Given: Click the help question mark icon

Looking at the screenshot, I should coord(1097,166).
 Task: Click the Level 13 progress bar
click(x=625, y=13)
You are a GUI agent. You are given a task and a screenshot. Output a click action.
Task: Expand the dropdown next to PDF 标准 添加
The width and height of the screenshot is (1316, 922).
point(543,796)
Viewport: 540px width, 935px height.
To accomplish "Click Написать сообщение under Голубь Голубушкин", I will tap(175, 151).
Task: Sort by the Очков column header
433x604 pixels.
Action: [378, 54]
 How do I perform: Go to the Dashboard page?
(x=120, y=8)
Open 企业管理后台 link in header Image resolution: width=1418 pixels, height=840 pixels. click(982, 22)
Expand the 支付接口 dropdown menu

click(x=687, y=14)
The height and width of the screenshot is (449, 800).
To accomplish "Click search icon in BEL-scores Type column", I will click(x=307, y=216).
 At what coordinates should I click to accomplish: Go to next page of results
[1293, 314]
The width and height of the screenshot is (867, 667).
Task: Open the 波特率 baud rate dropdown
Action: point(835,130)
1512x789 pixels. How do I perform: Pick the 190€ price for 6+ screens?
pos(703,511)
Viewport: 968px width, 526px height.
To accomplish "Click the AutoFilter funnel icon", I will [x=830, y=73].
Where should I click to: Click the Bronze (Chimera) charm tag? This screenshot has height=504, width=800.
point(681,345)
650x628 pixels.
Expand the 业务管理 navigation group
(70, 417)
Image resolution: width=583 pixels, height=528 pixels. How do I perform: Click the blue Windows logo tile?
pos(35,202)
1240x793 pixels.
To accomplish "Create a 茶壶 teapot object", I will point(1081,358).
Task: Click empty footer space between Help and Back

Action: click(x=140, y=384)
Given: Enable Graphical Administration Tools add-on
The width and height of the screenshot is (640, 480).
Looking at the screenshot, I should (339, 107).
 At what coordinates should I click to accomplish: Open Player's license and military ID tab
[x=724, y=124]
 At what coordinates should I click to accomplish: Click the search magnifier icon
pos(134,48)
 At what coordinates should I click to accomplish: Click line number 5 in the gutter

┄┄┄┄┄┄┄┄┄┄┄┄┄┄┄┄┄┄┄┄

Write out the entire listing above verbatim, keeping every line in its original order.

• THE OUTPUT:
Given: Click the help question mark icon

Looking at the screenshot, I should coord(1097,166).
 Task: Click the Level 13 progress bar
click(x=625, y=13)
You are a GUI agent. You are given a task and a screenshot. Output a click action.
Task: Expand the dropdown next to PDF 标准 添加
The width and height of the screenshot is (1316, 922).
point(543,796)
Viewport: 540px width, 935px height.
To accomplish "Click Написать сообщение under Голубь Голубушкин", I will tap(175, 151).
Task: Sort by the Очков column header
433x604 pixels.
Action: [378, 54]
 How do I perform: Go to the Dashboard page?
(x=120, y=8)
Open 企业管理后台 link in header Image resolution: width=1418 pixels, height=840 pixels. click(982, 22)
Expand the 支付接口 dropdown menu

click(x=687, y=14)
The height and width of the screenshot is (449, 800).
To accomplish "Click search icon in BEL-scores Type column", I will click(x=307, y=216).
 At what coordinates should I click to accomplish: Go to next page of results
[1293, 314]
The width and height of the screenshot is (867, 667).
Task: Open the 波特率 baud rate dropdown
Action: point(835,130)
1512x789 pixels. How do I perform: Pick the 190€ price for 6+ screens?
pos(703,511)
Viewport: 968px width, 526px height.
To accomplish "Click the AutoFilter funnel icon", I will [x=830, y=73].
Where should I click to: Click the Bronze (Chimera) charm tag? This screenshot has height=504, width=800.
point(681,345)
650x628 pixels.
Expand the 业务管理 navigation group
(70, 417)
Image resolution: width=583 pixels, height=528 pixels. How do I perform: Click the blue Windows logo tile?
pos(35,202)
1240x793 pixels.
To accomplish "Create a 茶壶 teapot object", I will point(1081,358).
Task: Click empty footer space between Help and Back

Action: click(x=140, y=384)
Given: Enable Graphical Administration Tools add-on
The width and height of the screenshot is (640, 480).
Looking at the screenshot, I should (339, 107).
 At what coordinates should I click to accomplish: Open Player's license and military ID tab
[x=724, y=124]
 At what coordinates should I click to accomplish: Click the search magnifier icon
pos(134,48)
 At what coordinates should I click to accomplish: Click line number 5 in the gutter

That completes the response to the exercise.